◆ **SOURCE TEXT**
-- start --

Below, we will create a Seq2Seq network that uses Transformer. The network
consists of three parts. First part is the embedding layer. This layer converts tensor of input indices
into corresponding tensor of input embeddings. These embedding are further augmented with positional
encodings to provide position information of input tokens to the model. The second part is the
actual [Transformer](https://pytorch.org/docs/stable/generated/torch.nn.Transformer.html)_ model.
Finally, the output of the Transformer model is passed through linear layer
that gives unnormalized probabilities for each token in the target language.




In [4]:
from torch import Tensor
import torch
import torch.nn as nn
from torch.nn import Transformer
import math
DEVICE = torch.device('cuda' if torch.cuda.is_available() else 'cpu')

# helper Module that adds positional encoding to the token embedding to introduce a notion of word order.
class PositionalEncoding(nn.Module):
    def __init__(self,
                 emb_size: int,
                 dropout: float,
                 maxlen: int = 5000):
        super(PositionalEncoding, self).__init__()
        den = torch.exp(- torch.arange(0, emb_size, 2)* math.log(10000) / emb_size)
        pos = torch.arange(0, maxlen).reshape(maxlen, 1)
        pos_embedding = torch.zeros((maxlen, emb_size))
        pos_embedding[:, 0::2] = torch.sin(pos * den)
        pos_embedding[:, 1::2] = torch.cos(pos * den)
        pos_embedding = pos_embedding.unsqueeze(-2)

        self.dropout = nn.Dropout(dropout)

-- end --

◆ **SUPPLIED DATA**

-- start --

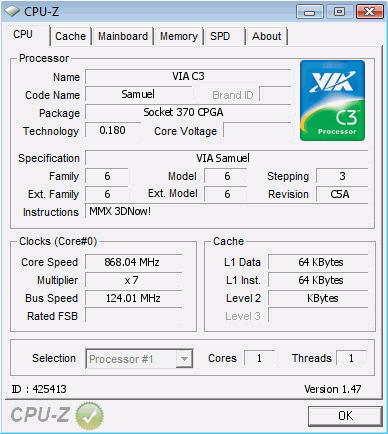
Task: Expand the Processor #1 selection dropdown arrow
Action: click(184, 359)
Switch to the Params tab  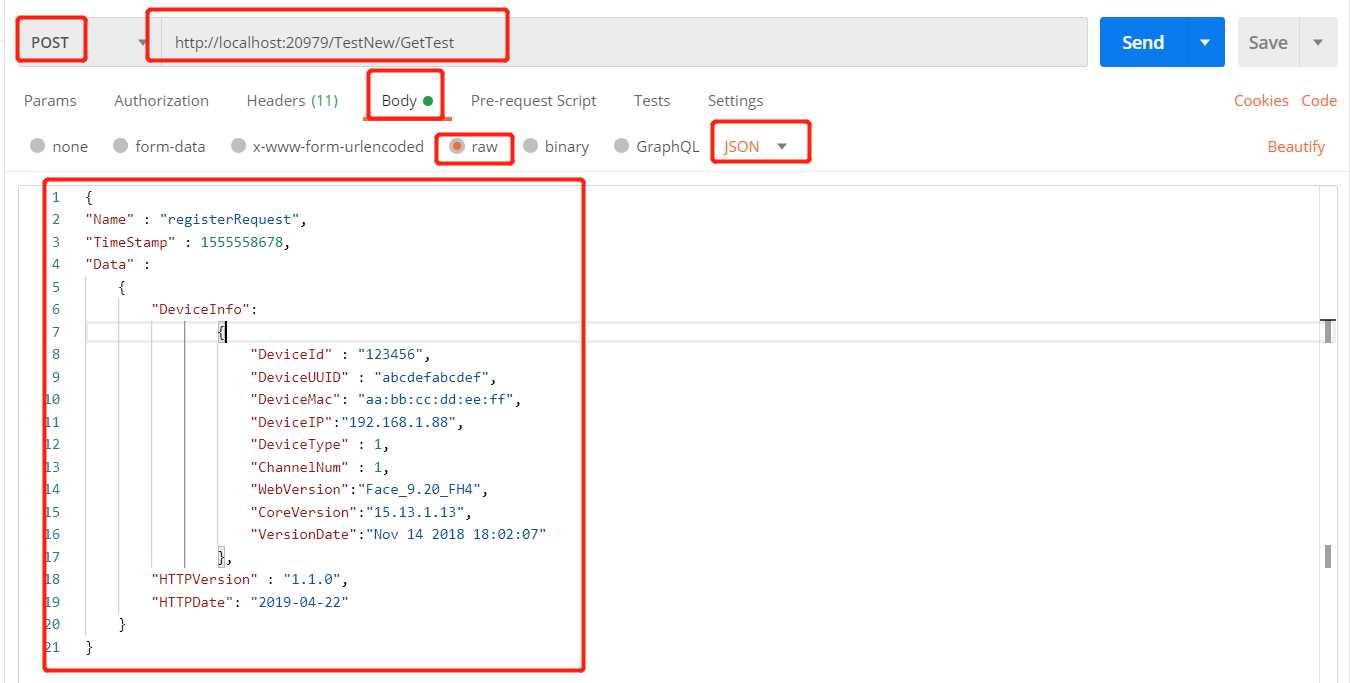(50, 100)
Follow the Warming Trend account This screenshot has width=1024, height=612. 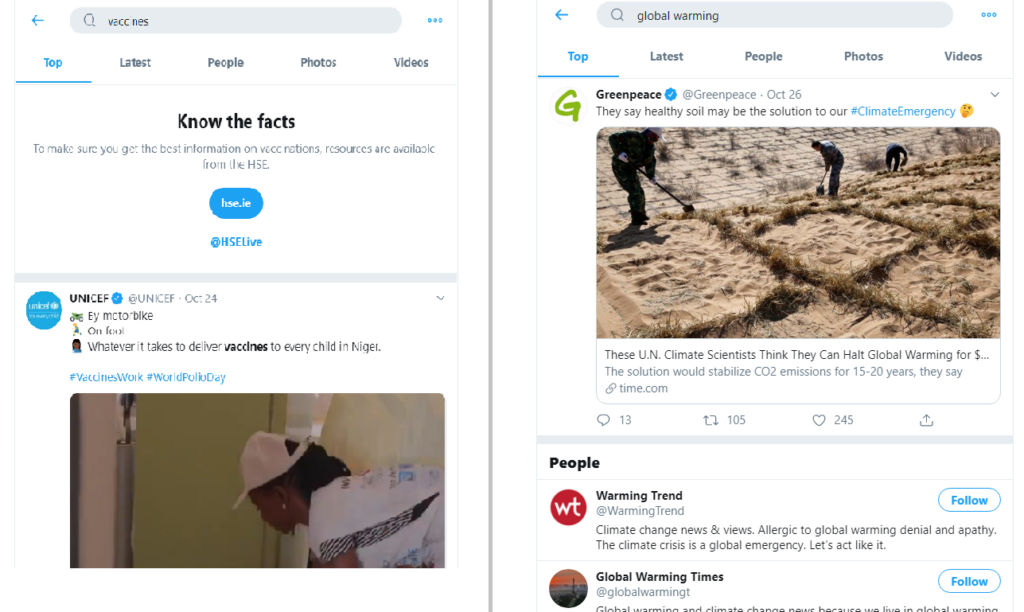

-- end --

◆ **SET PROBLEM**
Answer these from the Seq2Seq Transformer text:
(a) What does the embedding layer turn a tensor of input indices into?
(b) What does the linear layer at the end give for each token in the target language?
(c) What is the default value of maxlen in the PositionalEncoding class?

◆ **WRITTEN RESPONSE**
(a) A corresponding tensor of input embeddings.
(b) Unnormalized probabilities.
(c) 5000.